Black Mirror no longer has the shock factor.
There was nothing particularly “new” about the types of technology or themes explored in the latest offering of Netflix’s dystopian anthology series. In a way, each episode’s “twist” has become pretty predictable. Like a magician revealing how the prestige is done, we all now know what to expect as the series progresses. Chekov’s Gun is pretty obvious in each storyline if you’ve ever watched Black Mirror before. We’ve seen memory recall devices, AI sentience, and reality-blurring virtual experiences, across most episodes—each adding fuel to the fire about how letting technology run amok can lead to a future devoid of human rights.
However, far from the predictability of each episode twist—or it killing off all entertainment value or potential conversations you’d have around the dinner table—the fourth season feels like the end of the crescendo of episodic horror in Charlie Brooker’s magnum opus. And in the spotlight has emerged a philosophical hypothesis that ties together all themes, tropes, and tech seen over previous years—simulation hypothesis.
This theory purports that what we perceive as reality here on earth or across the universe is all part of an artificial simulation—in the most likely scenario, a computer game of some sort. And when debating what is the actual purpose of being part of a simulation, it all comes down to it being a means to an end—a test that yields results for a higher purpose or reason.
Tech visionary and billionaire Elon Musk gave the idea more prominence (accompanied by snark from the media) when he said we’re all part of some advanced civilization’s computer game. His argument is that we only have to look at how quickly even our own civilization has advanced in a short space of time. For example, over just 40 years, the world’s capabilities for gaming tech has radically evolved from two rectangles and a dot in the arcade game Pong, to the elaborate virtual and augmented reality offerings we have today.
“If you assume any rate of improvement at all, then the games will become indistinguishable from reality, even if that rate of advancement drops by a thousand from what it is now,” Musk says. “Then you just say, okay, let’s imagine it’s 10,000 years in the future, which is nothing on the evolutionary scale.”
It’s easy to chalk up the theory as a crazy thought coming from an eccentric billionaire that does not lend any credence to academic reason. However, it’s a hypothesis that physicists as well as philosophers have been discussing for years.
In 2003, philosopher Nick Bostrom discussed in a paper “Are You in a Computer Simulation?” about how the scope and speed of technological advances is making a series of propositions come true. One of those being “we are almost certainly living in a computer simulation.”
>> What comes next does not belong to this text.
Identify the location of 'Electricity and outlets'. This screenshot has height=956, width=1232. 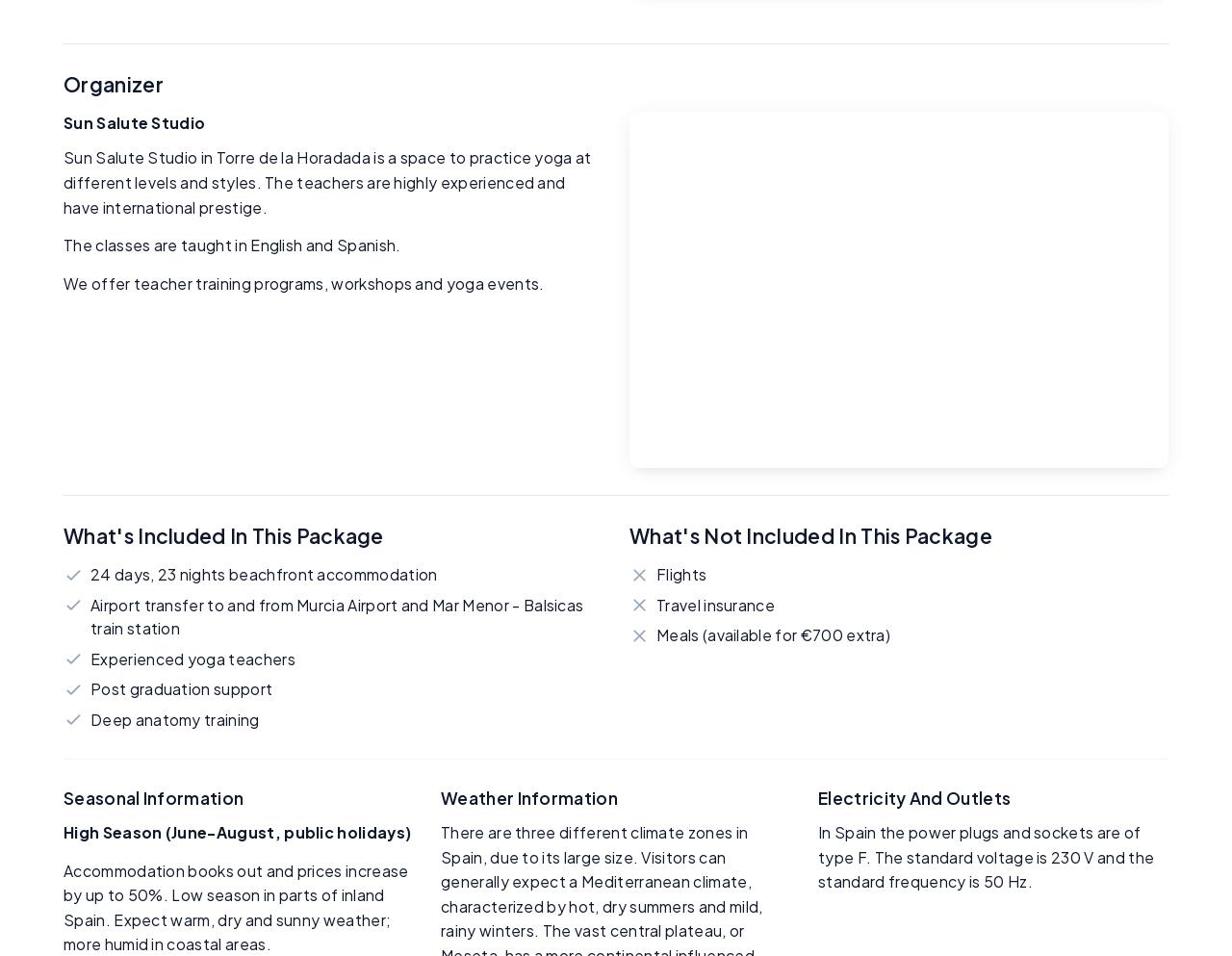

Last year, astrophysicist Neil deGrasse Tyson said that he believes the likelihood of our existence being part of an artificial simulation “may be very high” and pegged the odds at 50-50, according to coverage by Scientific American. As part of a debate moderated by deGrasse Tyson, a cosmologist at the Massachusetts Institute of Technology (MIT) pointed out that the more society learns about the universe, the more we discover it appears to be based on mathematical laws. This therefore leads to a feasible assumption that “rigid and mathematical” rules of the universe can be reflective of how computer code is written.
Black Mirror expertly covers each of these notions across all seasons. However, season 4 strings it all altogether—pushing viewers to question not just the distinct and easy possibility of a dystopian future but our own reality as we currently know it. It basically leads us all down the path of an existential crisis which we have no hope of fully realizing— “You’re not going to get proof that we’re not in a simulation, because any evidence that we get could be simulated,” said David Chalmers, a professor of philosophy at New York University.